(WHAT YOU ARE ASKED TO DO): Could you write out every entry exactly as it stands?

[Stored data entries]
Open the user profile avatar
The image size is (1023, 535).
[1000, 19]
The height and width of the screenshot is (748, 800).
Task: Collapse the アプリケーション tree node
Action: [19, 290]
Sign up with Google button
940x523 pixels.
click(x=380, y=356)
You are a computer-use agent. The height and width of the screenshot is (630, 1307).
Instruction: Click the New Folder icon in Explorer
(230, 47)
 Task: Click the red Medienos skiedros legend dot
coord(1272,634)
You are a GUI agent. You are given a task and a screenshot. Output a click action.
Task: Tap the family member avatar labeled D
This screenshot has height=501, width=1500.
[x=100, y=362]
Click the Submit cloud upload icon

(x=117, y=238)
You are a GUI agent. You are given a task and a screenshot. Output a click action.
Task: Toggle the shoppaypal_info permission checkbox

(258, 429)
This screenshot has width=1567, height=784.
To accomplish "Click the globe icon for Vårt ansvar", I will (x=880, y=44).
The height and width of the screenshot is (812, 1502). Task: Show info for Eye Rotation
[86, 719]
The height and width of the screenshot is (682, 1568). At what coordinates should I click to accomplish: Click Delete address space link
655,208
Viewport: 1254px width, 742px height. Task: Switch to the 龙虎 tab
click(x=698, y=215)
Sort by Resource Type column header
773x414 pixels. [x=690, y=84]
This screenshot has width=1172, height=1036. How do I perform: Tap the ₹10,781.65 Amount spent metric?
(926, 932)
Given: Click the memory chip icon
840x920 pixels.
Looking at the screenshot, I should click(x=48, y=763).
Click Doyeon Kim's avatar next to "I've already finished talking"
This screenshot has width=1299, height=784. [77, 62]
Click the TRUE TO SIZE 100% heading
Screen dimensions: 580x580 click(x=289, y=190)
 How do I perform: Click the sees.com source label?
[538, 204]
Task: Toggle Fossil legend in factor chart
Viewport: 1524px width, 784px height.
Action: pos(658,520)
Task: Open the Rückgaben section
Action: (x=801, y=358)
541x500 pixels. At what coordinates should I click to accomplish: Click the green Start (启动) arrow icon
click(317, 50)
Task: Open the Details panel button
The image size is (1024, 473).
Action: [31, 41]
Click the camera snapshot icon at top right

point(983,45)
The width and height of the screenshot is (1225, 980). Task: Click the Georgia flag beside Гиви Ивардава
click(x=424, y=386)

(TASK SOLUTION):
Open the user profile avatar
The image size is (1023, 535).
[1000, 19]
The height and width of the screenshot is (748, 800).
Task: Collapse the アプリケーション tree node
Action: [19, 290]
Sign up with Google button
940x523 pixels.
click(x=380, y=356)
You are a computer-use agent. The height and width of the screenshot is (630, 1307).
Instruction: Click the New Folder icon in Explorer
(230, 47)
 Task: Click the red Medienos skiedros legend dot
coord(1272,634)
You are a GUI agent. You are given a task and a screenshot. Output a click action.
Task: Tap the family member avatar labeled D
This screenshot has height=501, width=1500.
[x=100, y=362]
Click the Submit cloud upload icon

(x=117, y=238)
You are a GUI agent. You are given a task and a screenshot. Output a click action.
Task: Toggle the shoppaypal_info permission checkbox

(258, 429)
This screenshot has width=1567, height=784.
To accomplish "Click the globe icon for Vårt ansvar", I will (x=880, y=44).
The height and width of the screenshot is (812, 1502). Task: Show info for Eye Rotation
[86, 719]
The height and width of the screenshot is (682, 1568). At what coordinates should I click to accomplish: Click Delete address space link
655,208
Viewport: 1254px width, 742px height. Task: Switch to the 龙虎 tab
click(x=698, y=215)
Sort by Resource Type column header
773x414 pixels. [x=690, y=84]
This screenshot has width=1172, height=1036. How do I perform: Tap the ₹10,781.65 Amount spent metric?
(926, 932)
Given: Click the memory chip icon
840x920 pixels.
Looking at the screenshot, I should click(x=48, y=763).
Click Doyeon Kim's avatar next to "I've already finished talking"
This screenshot has width=1299, height=784. [77, 62]
Click the TRUE TO SIZE 100% heading
Screen dimensions: 580x580 click(x=289, y=190)
 How do I perform: Click the sees.com source label?
[538, 204]
Task: Toggle Fossil legend in factor chart
Viewport: 1524px width, 784px height.
Action: pos(658,520)
Task: Open the Rückgaben section
Action: (x=801, y=358)
541x500 pixels. At what coordinates should I click to accomplish: Click the green Start (启动) arrow icon
click(317, 50)
Task: Open the Details panel button
The image size is (1024, 473).
Action: [31, 41]
Click the camera snapshot icon at top right

point(983,45)
The width and height of the screenshot is (1225, 980). Task: Click the Georgia flag beside Гиви Ивардава
click(x=424, y=386)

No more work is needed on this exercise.